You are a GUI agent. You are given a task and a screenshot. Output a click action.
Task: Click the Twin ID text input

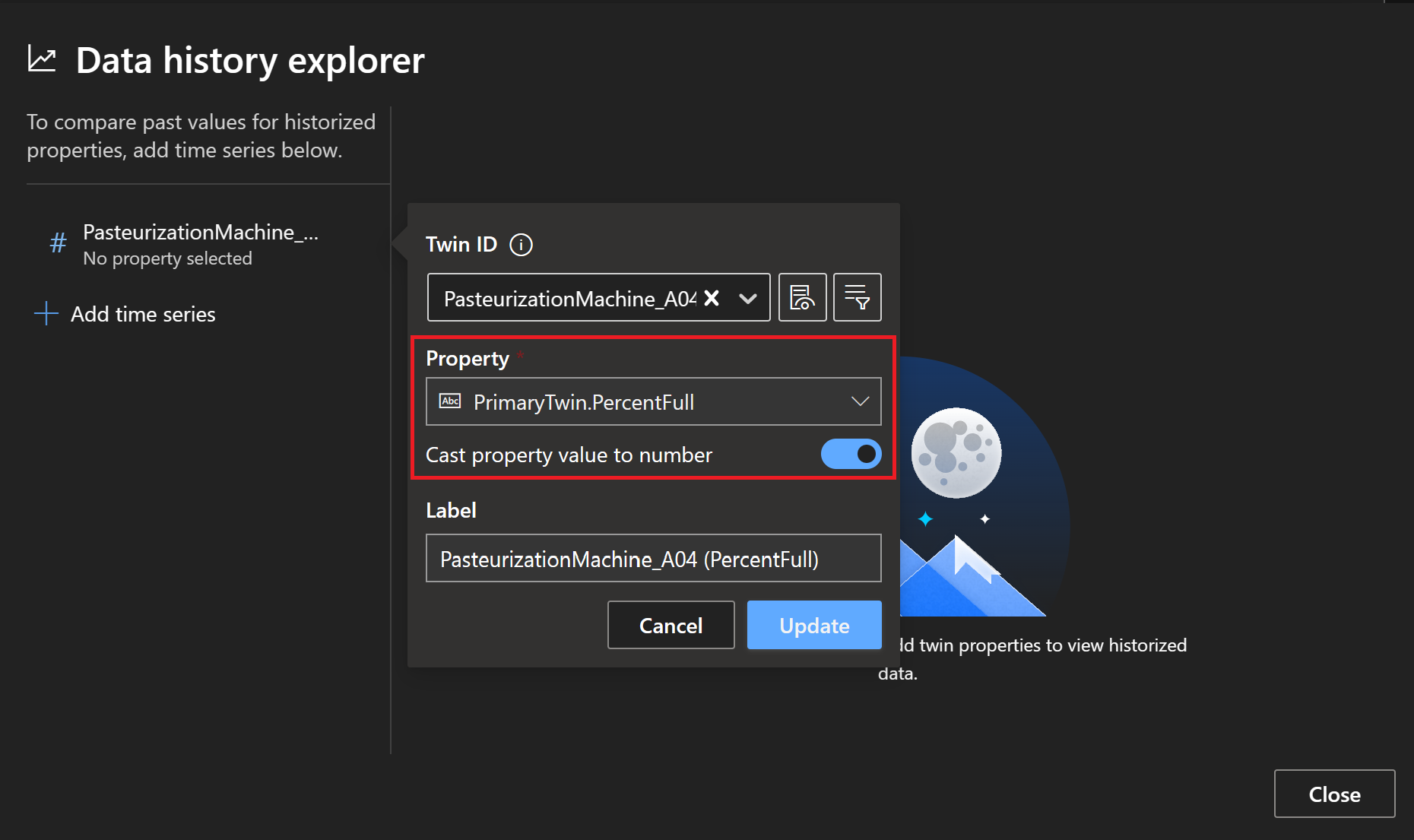pyautogui.click(x=569, y=298)
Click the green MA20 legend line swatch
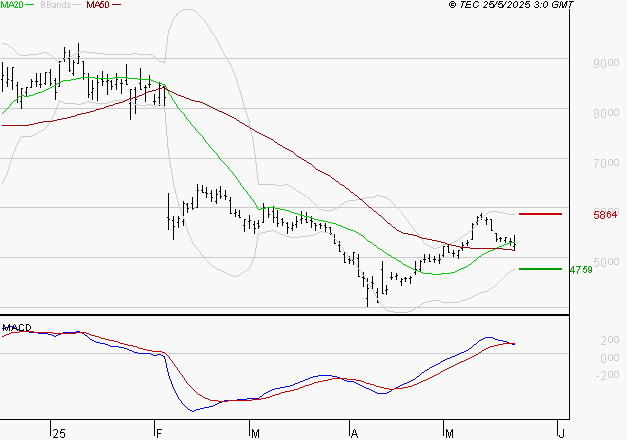 click(30, 5)
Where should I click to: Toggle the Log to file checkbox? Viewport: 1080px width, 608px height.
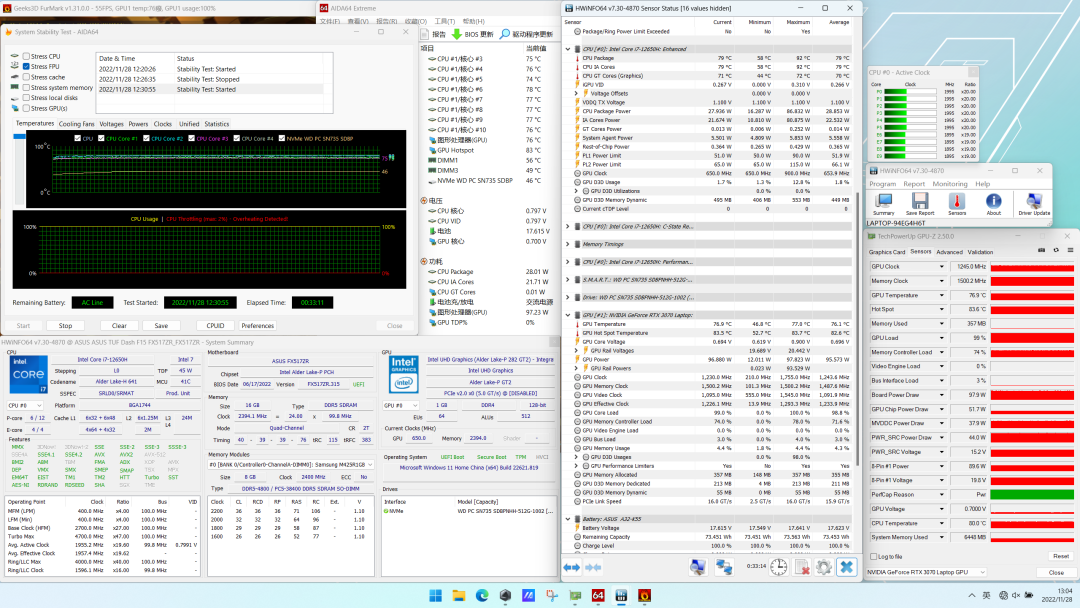coord(871,556)
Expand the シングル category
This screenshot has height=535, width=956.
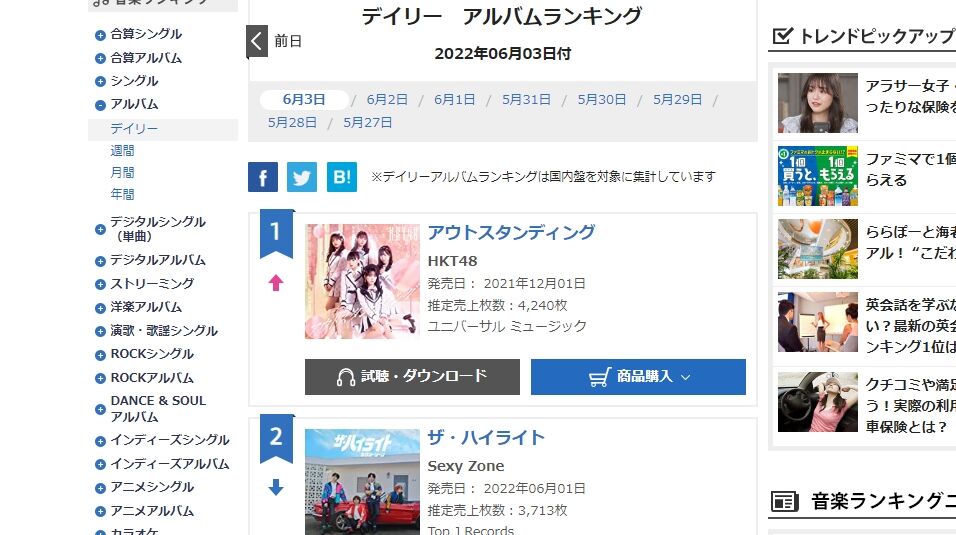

## [EXERCISE]
Leave the pictures out and reproduce every record above exactly.

## [ANSWER SECTION]
You are a GUI agent. You are given a task and a screenshot. Output a click action.
Task: Click the Twin ID text input

pyautogui.click(x=569, y=298)
Click the green MA20 legend line swatch
 click(30, 5)
Where should I click to: Toggle the Log to file checkbox? Viewport: 1080px width, 608px height.
coord(871,556)
Expand the シングル category
This screenshot has height=535, width=956.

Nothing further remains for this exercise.